Filed Under (Hedge Funds) by Admin on 08-10-2009
Asset allocation? The “endowment model” was once seen as the “solution” for how to invest for the long term. Sadly as some universities have found out to their cost, the model was flawed and overexposed to a bad economy. It was heavily long biased, higher risk and not hedged. Despite being asset diversified, it was insufficiently strategy diversified. The ONLY thing to overweight in any portfolio is alpha; not beta and certainly not illiquid “alternative” betas. A dynamic investment universe cannot be optimally navigated with a static or occasionally rebalanced asset allocation. A bad economy increases the need for a good portfolio.
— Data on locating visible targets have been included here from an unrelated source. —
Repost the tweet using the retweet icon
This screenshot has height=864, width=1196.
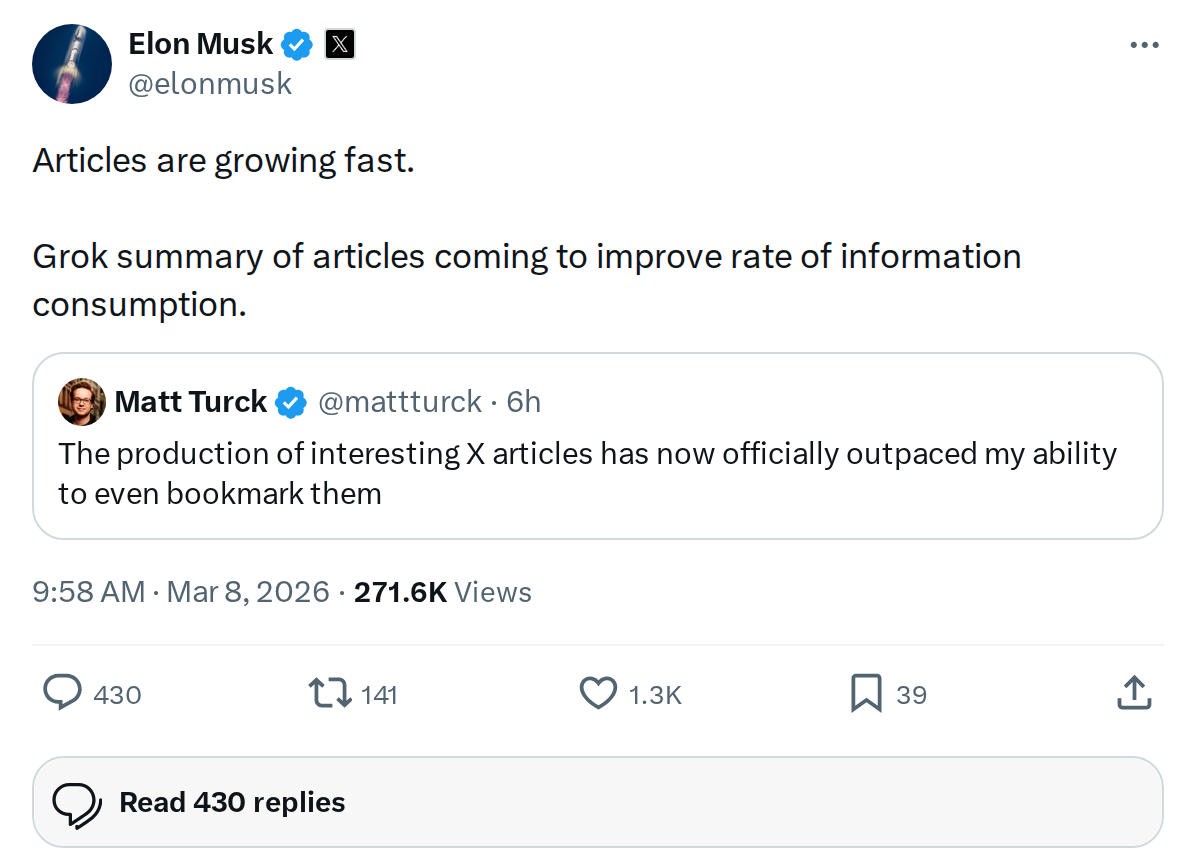(330, 693)
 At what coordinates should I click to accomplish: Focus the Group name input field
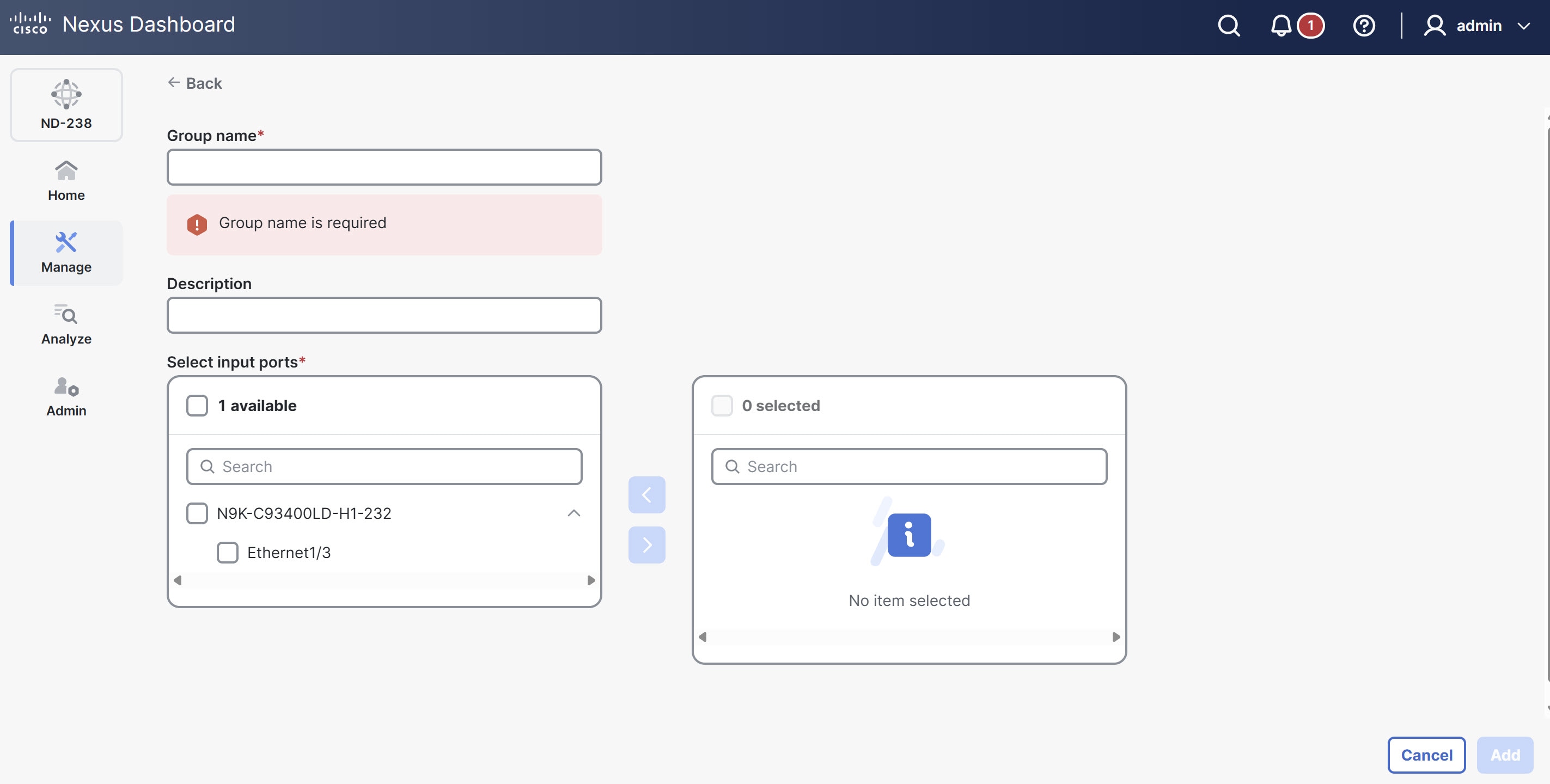pos(384,167)
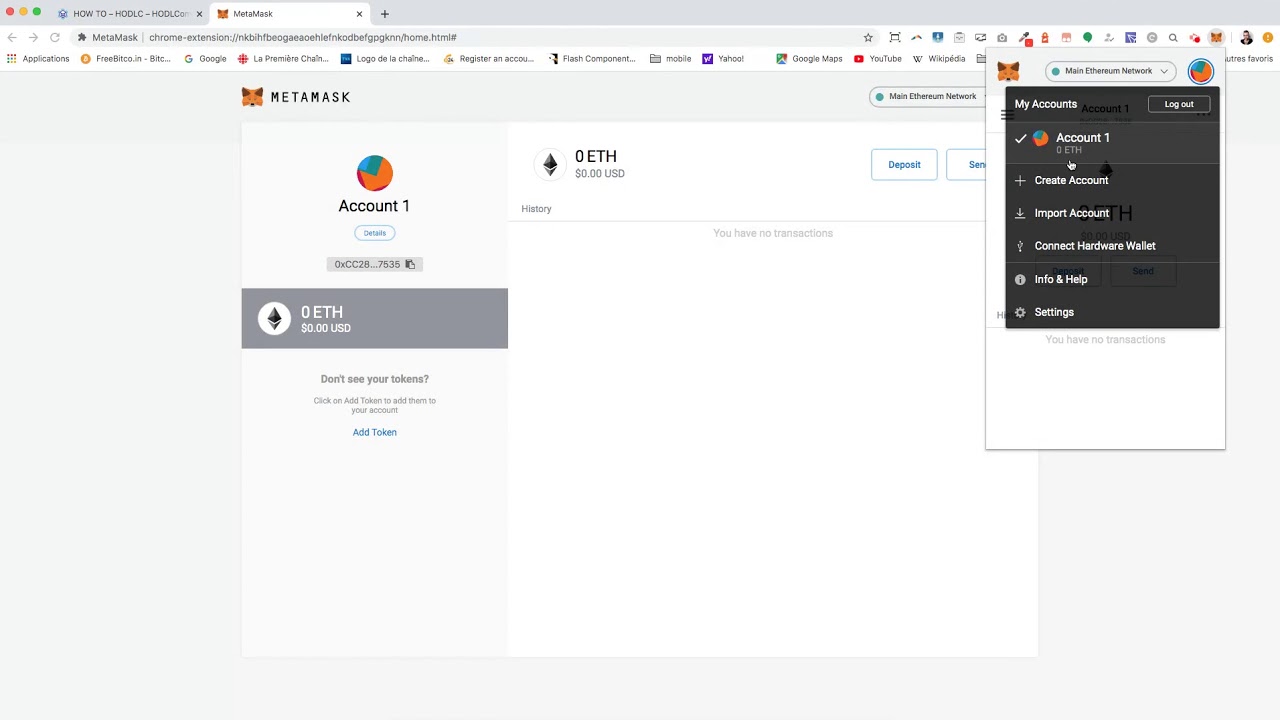Open Main Ethereum Network dropdown in popup
Image resolution: width=1280 pixels, height=720 pixels.
coord(1109,71)
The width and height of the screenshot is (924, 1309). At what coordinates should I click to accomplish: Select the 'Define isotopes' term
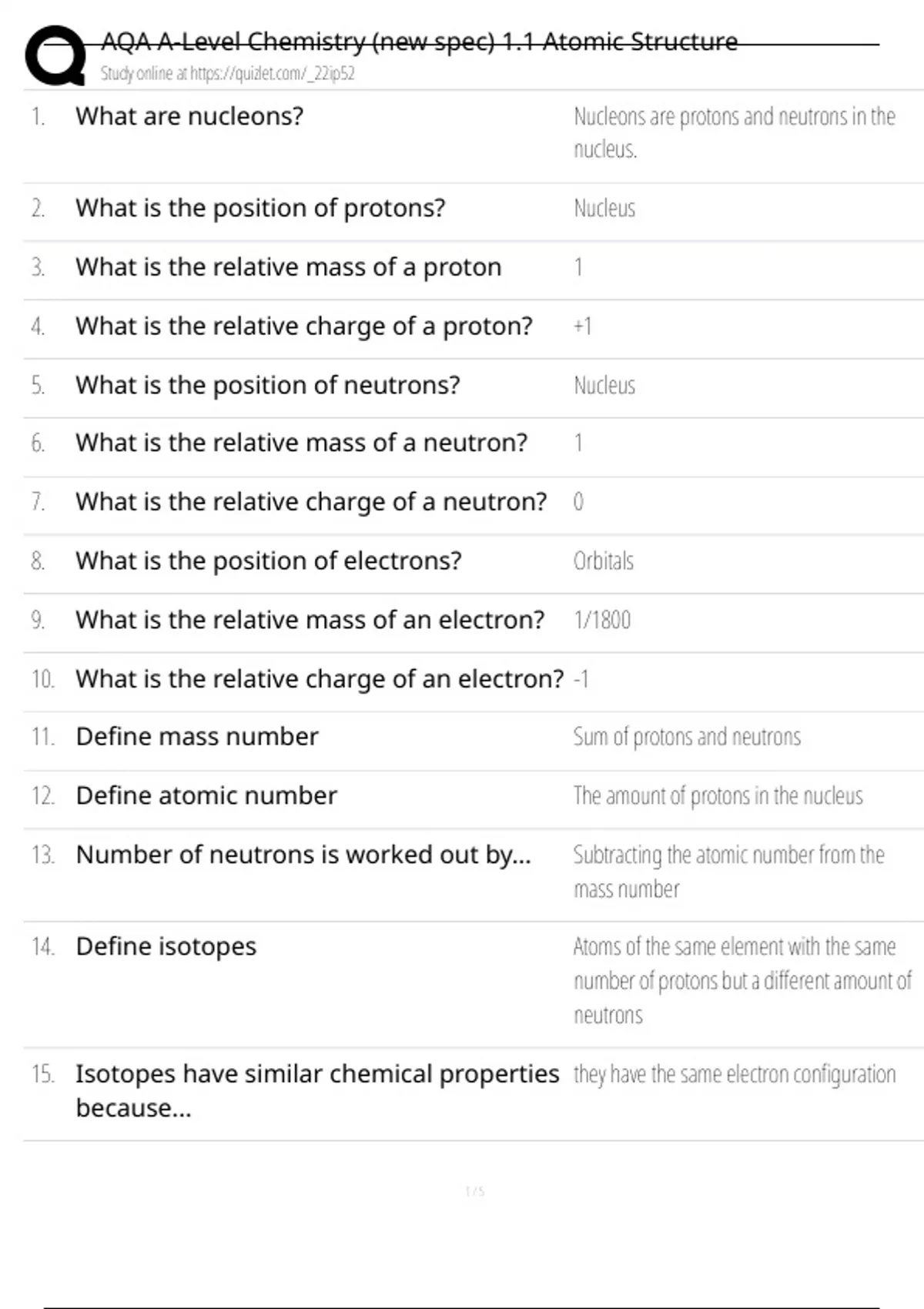pos(166,946)
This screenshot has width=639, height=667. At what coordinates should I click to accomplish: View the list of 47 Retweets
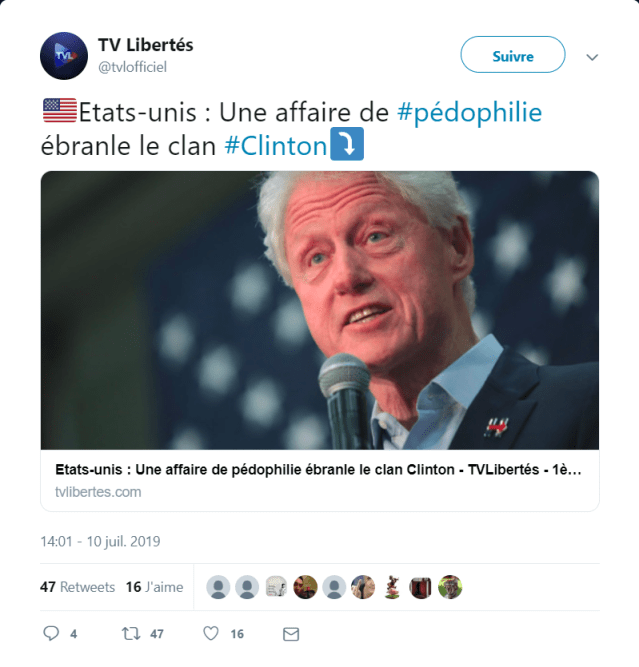(x=77, y=587)
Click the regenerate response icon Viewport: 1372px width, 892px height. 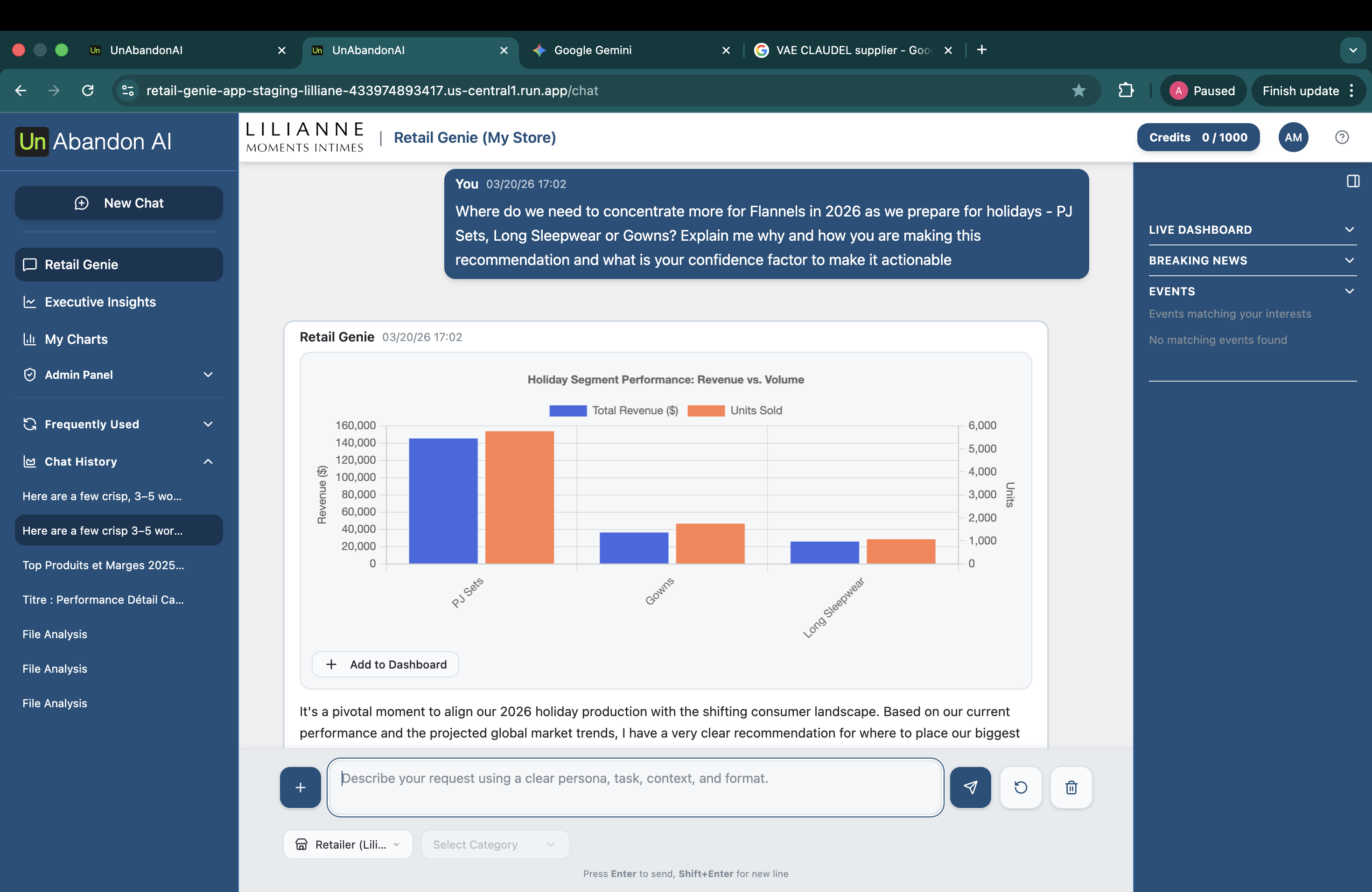pos(1021,787)
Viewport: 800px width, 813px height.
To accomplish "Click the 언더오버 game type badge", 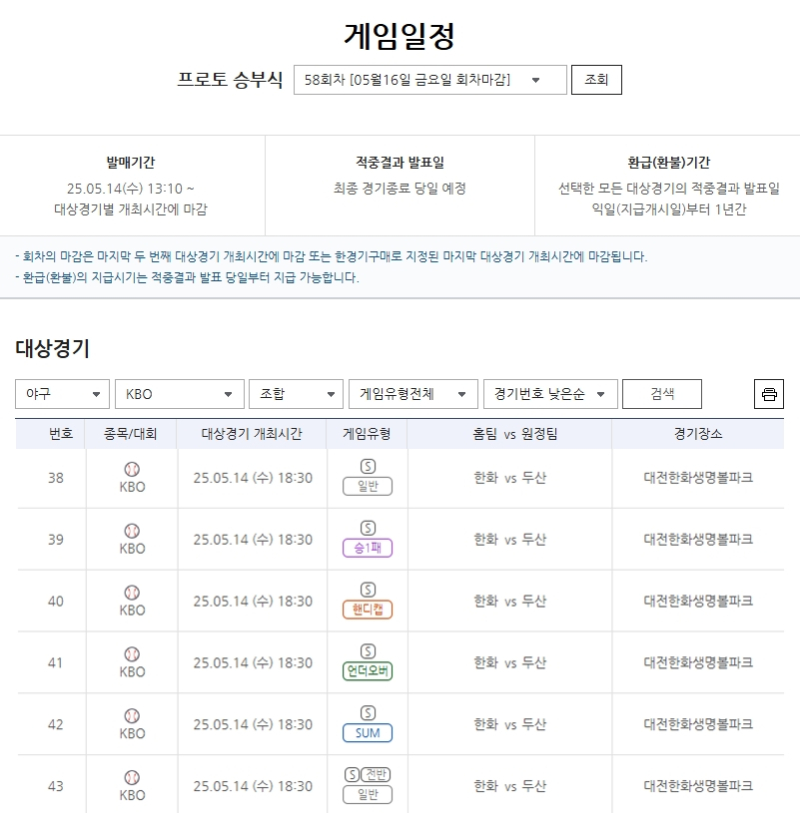I will coord(367,672).
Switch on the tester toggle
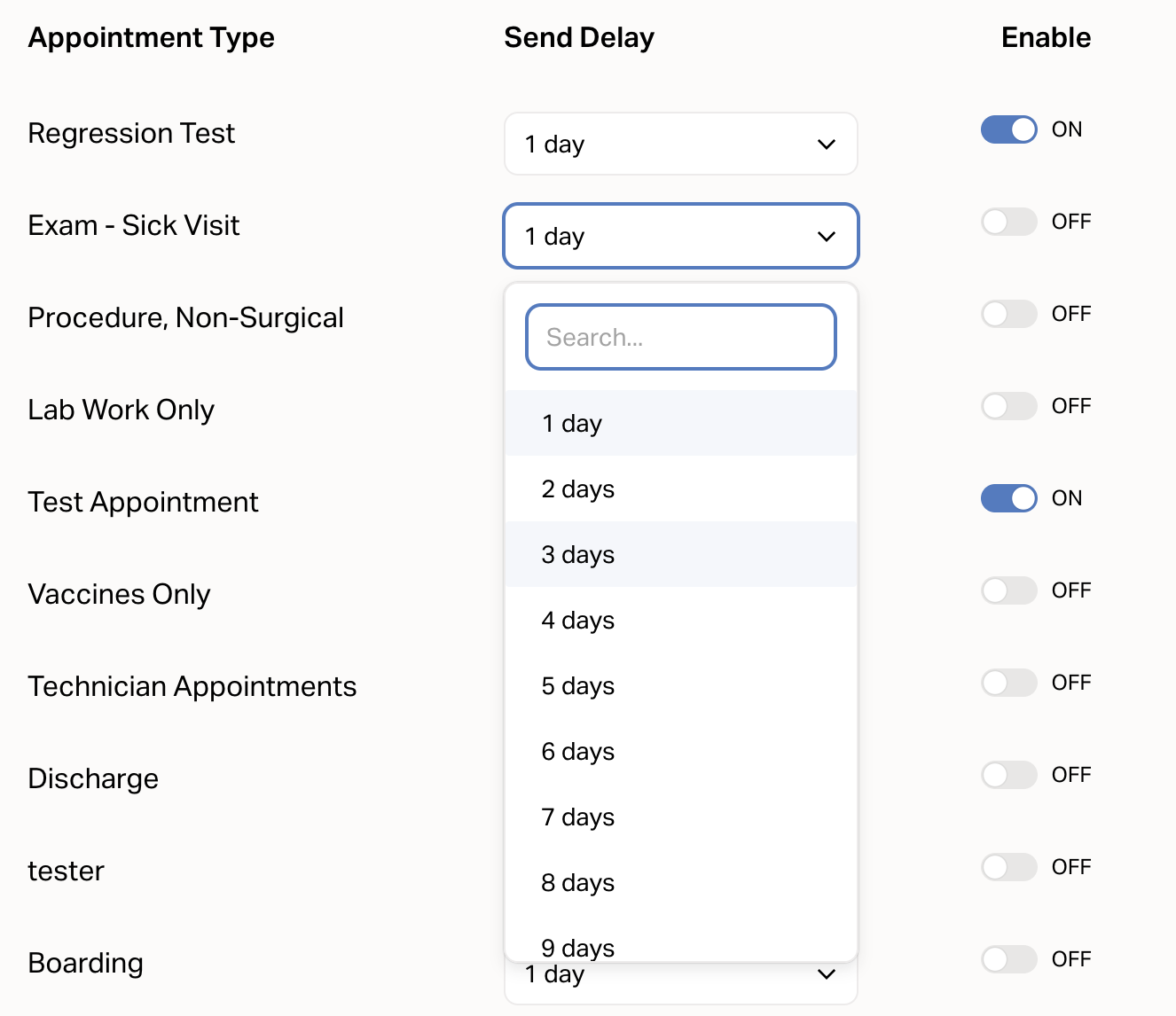The image size is (1176, 1016). pyautogui.click(x=1008, y=867)
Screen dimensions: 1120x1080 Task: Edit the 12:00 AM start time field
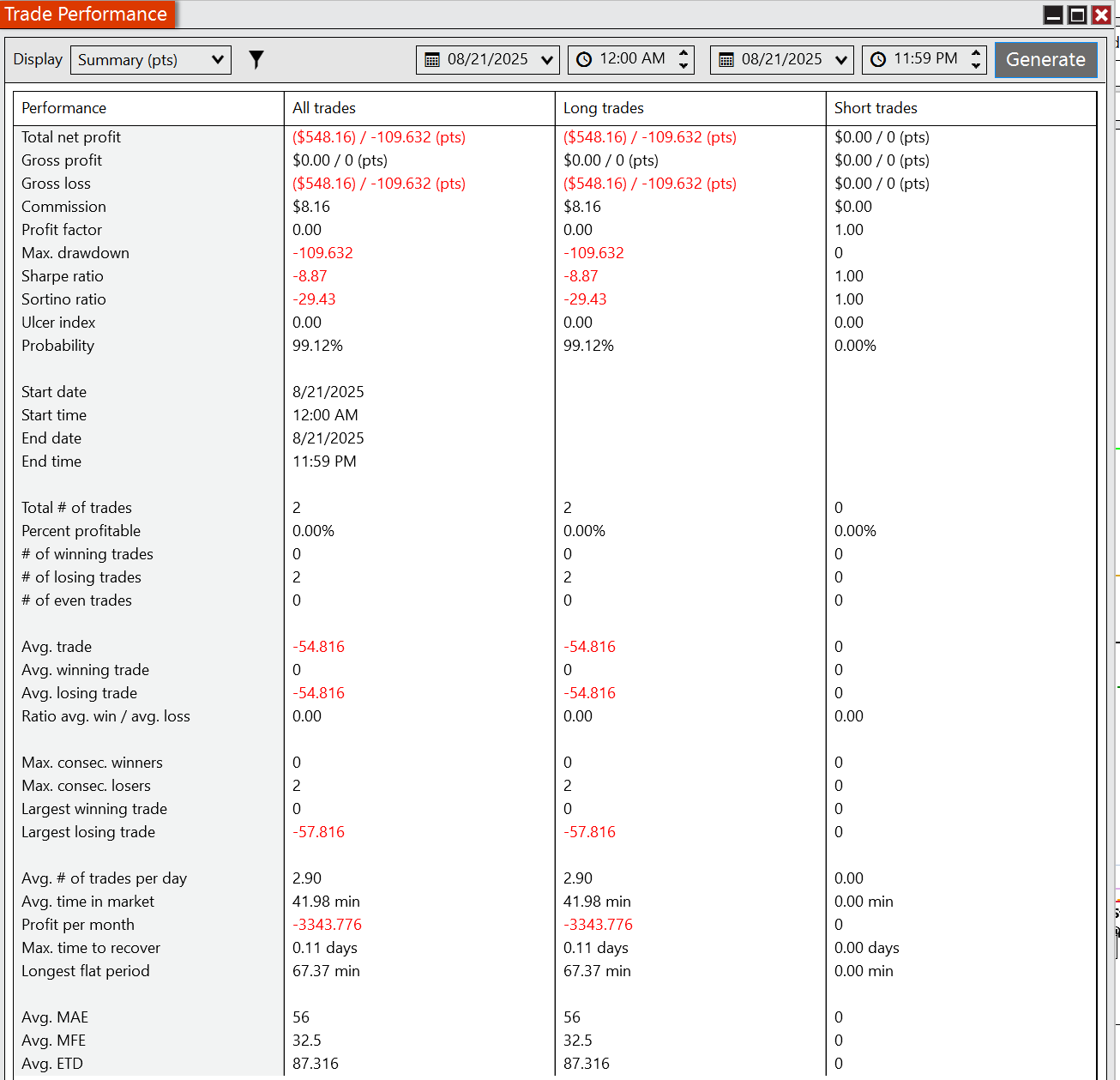click(x=632, y=59)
Economic fluctuations ought not have a deleterious effect on portfolio growth or asset/liability matching whether you have $1,000 or $1 trillion to invest. Many long term investors forgot that they still need SHORT TERM cash and income. Having so much tied up in illiquid assets makes it difficult to be agile enough to capture and adapt to the changing inefficiencies that the market ALWAYS makes available. Why commit so much to 10 year lockups and ongoing capital calls when there is vast alpha available in liquid markets? The OPPORTUNITY cost from overweighting illiquidity was very expensive. And where was the scenario analysis and stress testing to construct a TRULY robust portfolio? When liquid assets sneeze, similar illiquid assets catch pneumonia.